● **Exercise brief**:
Return the lines below in which the string "Viewport" occurs.

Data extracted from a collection
■ ■ ■ ■ ■ ■ ■

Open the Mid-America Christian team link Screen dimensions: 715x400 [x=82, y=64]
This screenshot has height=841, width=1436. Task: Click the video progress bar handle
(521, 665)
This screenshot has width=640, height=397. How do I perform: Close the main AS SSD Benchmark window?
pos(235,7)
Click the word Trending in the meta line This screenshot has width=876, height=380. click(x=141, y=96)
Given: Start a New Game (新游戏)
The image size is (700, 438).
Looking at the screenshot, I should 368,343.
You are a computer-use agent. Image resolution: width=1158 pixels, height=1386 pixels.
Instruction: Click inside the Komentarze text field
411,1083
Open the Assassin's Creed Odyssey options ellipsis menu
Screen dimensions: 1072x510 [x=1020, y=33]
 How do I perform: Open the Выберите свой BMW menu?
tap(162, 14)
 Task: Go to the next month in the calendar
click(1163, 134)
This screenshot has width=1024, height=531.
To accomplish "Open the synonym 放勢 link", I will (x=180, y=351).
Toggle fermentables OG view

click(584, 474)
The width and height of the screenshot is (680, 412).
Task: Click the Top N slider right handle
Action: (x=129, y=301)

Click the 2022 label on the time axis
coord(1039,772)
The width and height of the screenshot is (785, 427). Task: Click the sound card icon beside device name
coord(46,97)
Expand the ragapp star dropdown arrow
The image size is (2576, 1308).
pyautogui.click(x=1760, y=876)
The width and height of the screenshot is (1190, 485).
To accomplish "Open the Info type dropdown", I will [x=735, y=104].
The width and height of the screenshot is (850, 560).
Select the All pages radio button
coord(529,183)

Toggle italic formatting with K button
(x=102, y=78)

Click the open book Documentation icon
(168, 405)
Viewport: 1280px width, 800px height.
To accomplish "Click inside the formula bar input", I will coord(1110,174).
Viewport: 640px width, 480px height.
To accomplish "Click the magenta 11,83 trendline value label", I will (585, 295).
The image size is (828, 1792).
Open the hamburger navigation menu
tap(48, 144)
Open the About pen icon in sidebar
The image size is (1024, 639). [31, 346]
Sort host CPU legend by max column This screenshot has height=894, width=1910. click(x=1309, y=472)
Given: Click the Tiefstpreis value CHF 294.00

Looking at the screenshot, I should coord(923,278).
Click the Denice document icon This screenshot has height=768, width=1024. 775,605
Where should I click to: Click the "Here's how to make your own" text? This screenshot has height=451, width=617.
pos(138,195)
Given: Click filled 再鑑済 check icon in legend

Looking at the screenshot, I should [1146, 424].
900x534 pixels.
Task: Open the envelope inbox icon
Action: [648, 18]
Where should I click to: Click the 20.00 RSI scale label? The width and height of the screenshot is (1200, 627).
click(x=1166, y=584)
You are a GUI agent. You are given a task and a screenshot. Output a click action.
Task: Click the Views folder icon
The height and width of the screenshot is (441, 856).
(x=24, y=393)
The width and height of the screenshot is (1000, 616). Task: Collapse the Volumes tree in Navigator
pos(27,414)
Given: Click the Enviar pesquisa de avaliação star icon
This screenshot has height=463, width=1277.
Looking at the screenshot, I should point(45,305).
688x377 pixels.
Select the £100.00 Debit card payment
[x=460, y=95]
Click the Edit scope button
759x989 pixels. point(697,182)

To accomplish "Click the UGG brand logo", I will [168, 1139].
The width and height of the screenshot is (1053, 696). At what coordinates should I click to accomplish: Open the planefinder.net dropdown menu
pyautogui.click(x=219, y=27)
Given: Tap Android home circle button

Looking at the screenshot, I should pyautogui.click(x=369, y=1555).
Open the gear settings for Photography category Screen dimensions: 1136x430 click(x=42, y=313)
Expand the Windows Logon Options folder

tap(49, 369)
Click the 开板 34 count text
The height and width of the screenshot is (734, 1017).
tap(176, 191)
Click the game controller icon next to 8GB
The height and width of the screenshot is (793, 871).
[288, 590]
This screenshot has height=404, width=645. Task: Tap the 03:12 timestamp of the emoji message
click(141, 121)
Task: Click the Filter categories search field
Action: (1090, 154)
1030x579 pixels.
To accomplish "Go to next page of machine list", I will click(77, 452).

■ ■ ■ ■ ■ ■ ■

● **Exercise solution**:
Viewport: 1280px width, 800px height.
Viewport: 640px width, 480px height.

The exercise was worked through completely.